• PROBLEM TO WORK ON
Below are the records to transcribe exactly; do not include any images.

• INFORMATION GIVEN
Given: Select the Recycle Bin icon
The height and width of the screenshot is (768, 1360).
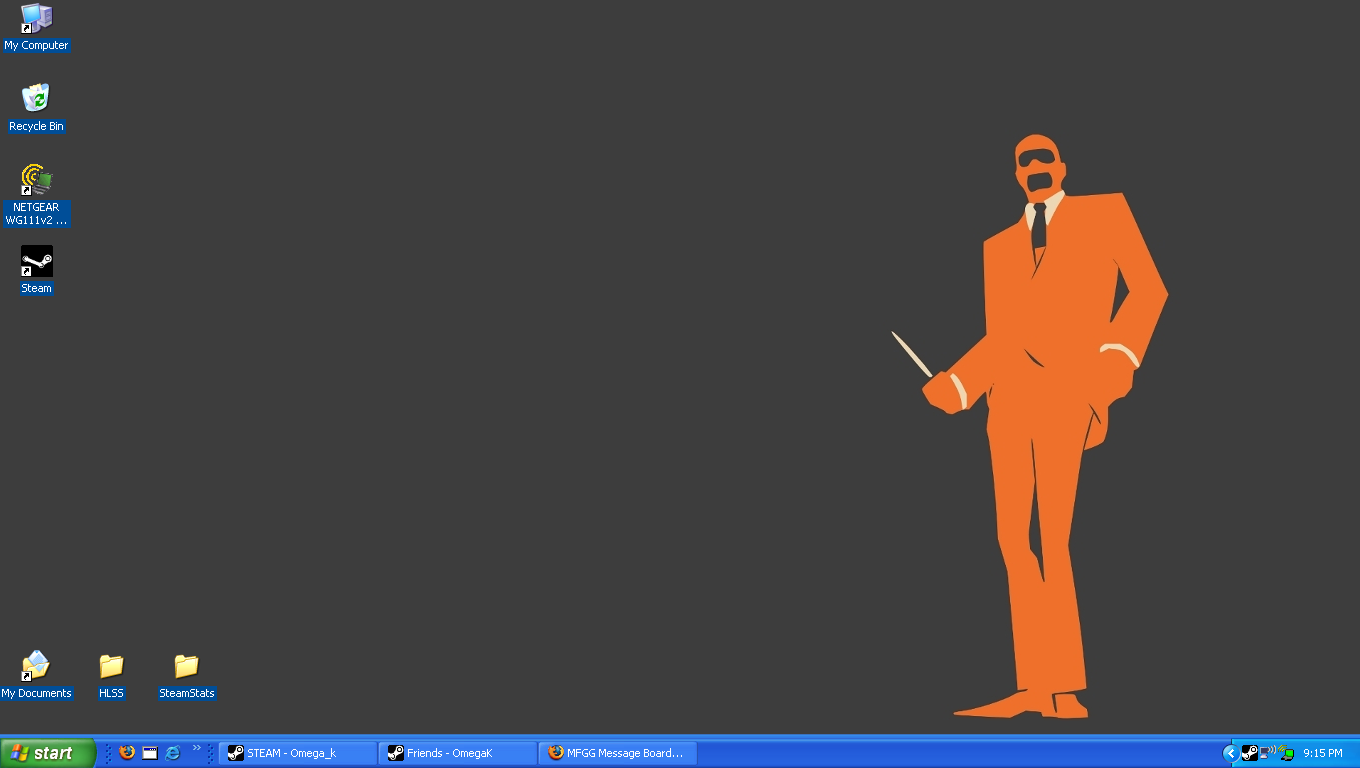Looking at the screenshot, I should pyautogui.click(x=36, y=99).
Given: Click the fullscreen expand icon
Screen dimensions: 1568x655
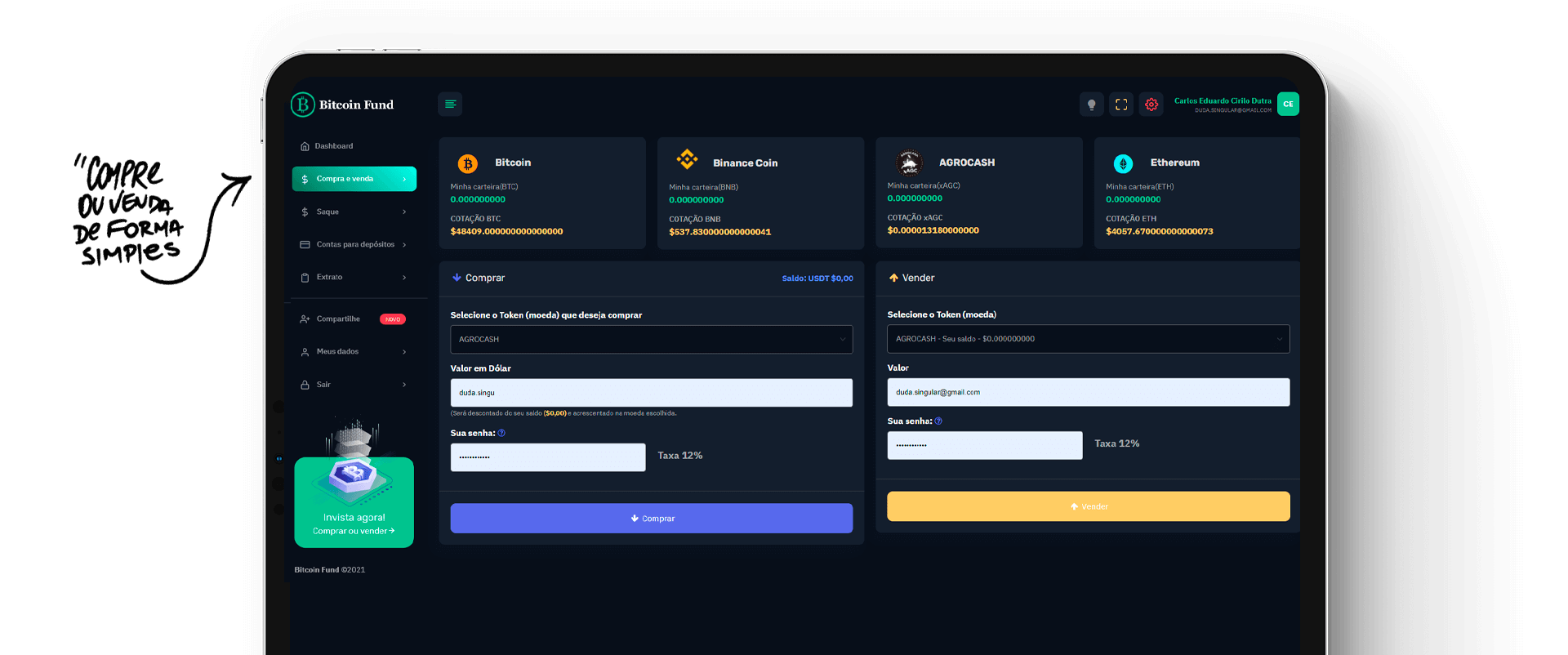Looking at the screenshot, I should tap(1121, 105).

• FINISHED TASK
Given: Select the Recycle Bin icon
The height and width of the screenshot is (768, 1360).
Looking at the screenshot, I should pyautogui.click(x=36, y=99).
Given: Click the fullscreen expand icon
Screen dimensions: 1568x655
Looking at the screenshot, I should tap(1121, 105).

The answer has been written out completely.